# YOUR TASK:
Could you convert the items below into a Markdown table with the columns Number and Item Text, one row per line, skipping blank lines and leaving out the pictures?

# DATASET ENTRIES:

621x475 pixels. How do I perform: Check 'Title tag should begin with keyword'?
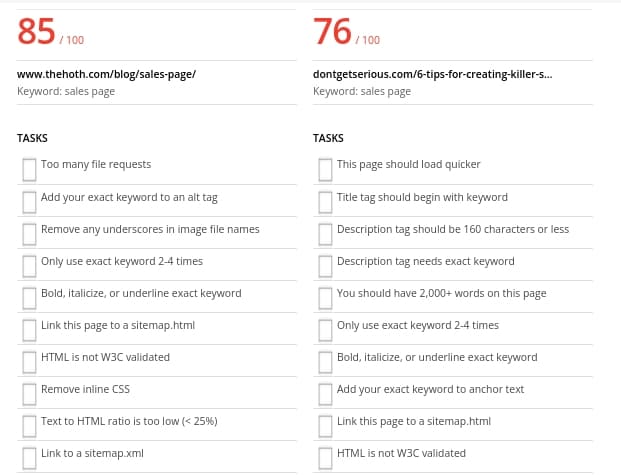(x=325, y=202)
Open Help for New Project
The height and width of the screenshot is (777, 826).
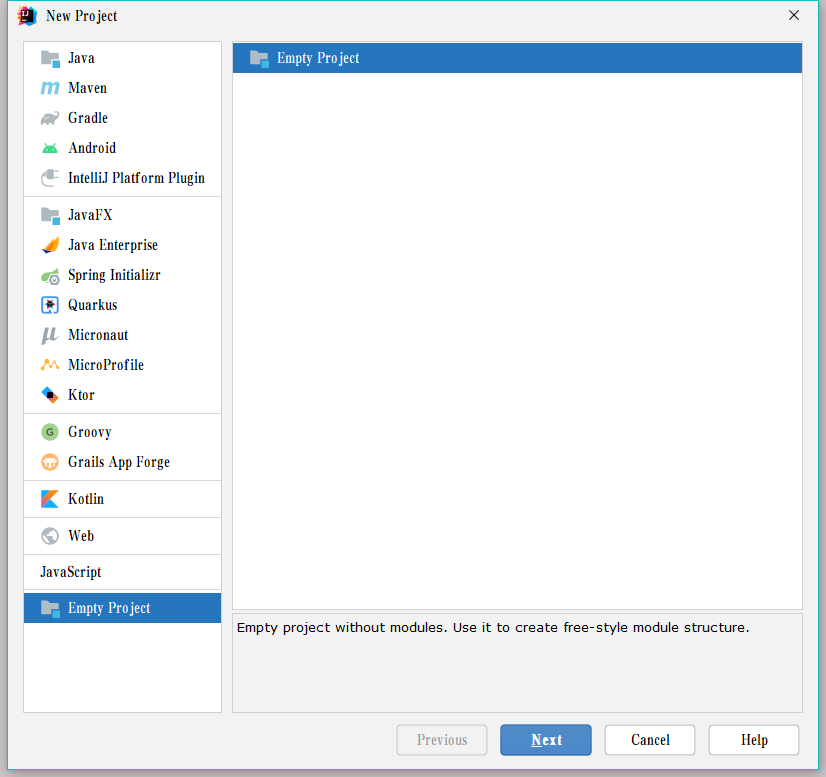[x=754, y=740]
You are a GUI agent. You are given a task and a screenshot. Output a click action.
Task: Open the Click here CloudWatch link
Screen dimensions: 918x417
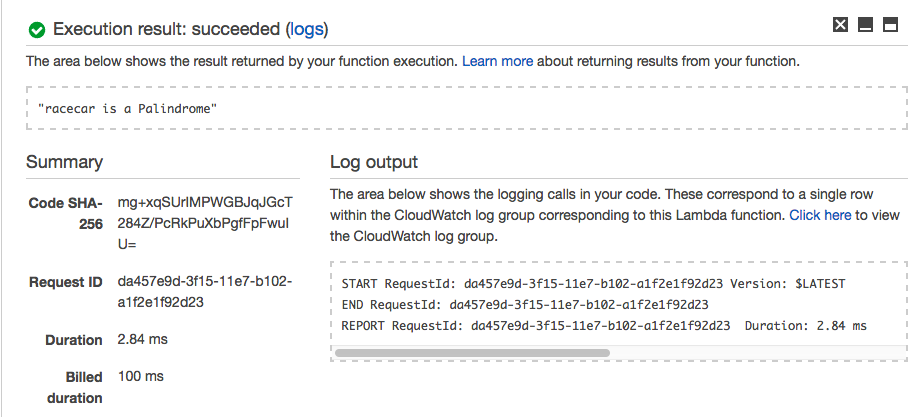820,215
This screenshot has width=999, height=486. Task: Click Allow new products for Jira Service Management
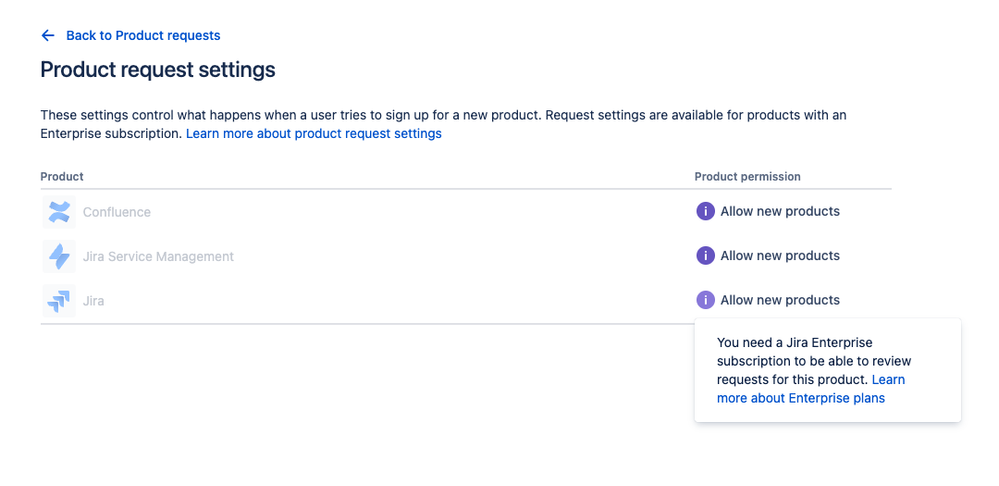(x=779, y=255)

# SOLVED PROBLEM:
| Number | Item Text |
|---|---|
| 1 | 621x475 pixels. How do I perform: Check 'Title tag should begin with keyword'? |
| 2 | (x=325, y=202) |
| 3 | Open Help for New Project |
| 4 | The height and width of the screenshot is (777, 826). |
| 5 | [x=754, y=740] |
| 6 | You are a GUI agent. You are given a task and a screenshot. Output a click action. |
| 7 | Task: Open the Click here CloudWatch link |
| 8 | Screen dimensions: 918x417 |
| 9 | 820,215 |
| 10 | This screenshot has width=999, height=486. Task: Click Allow new products for Jira Service Management |
| 11 | (x=779, y=255) |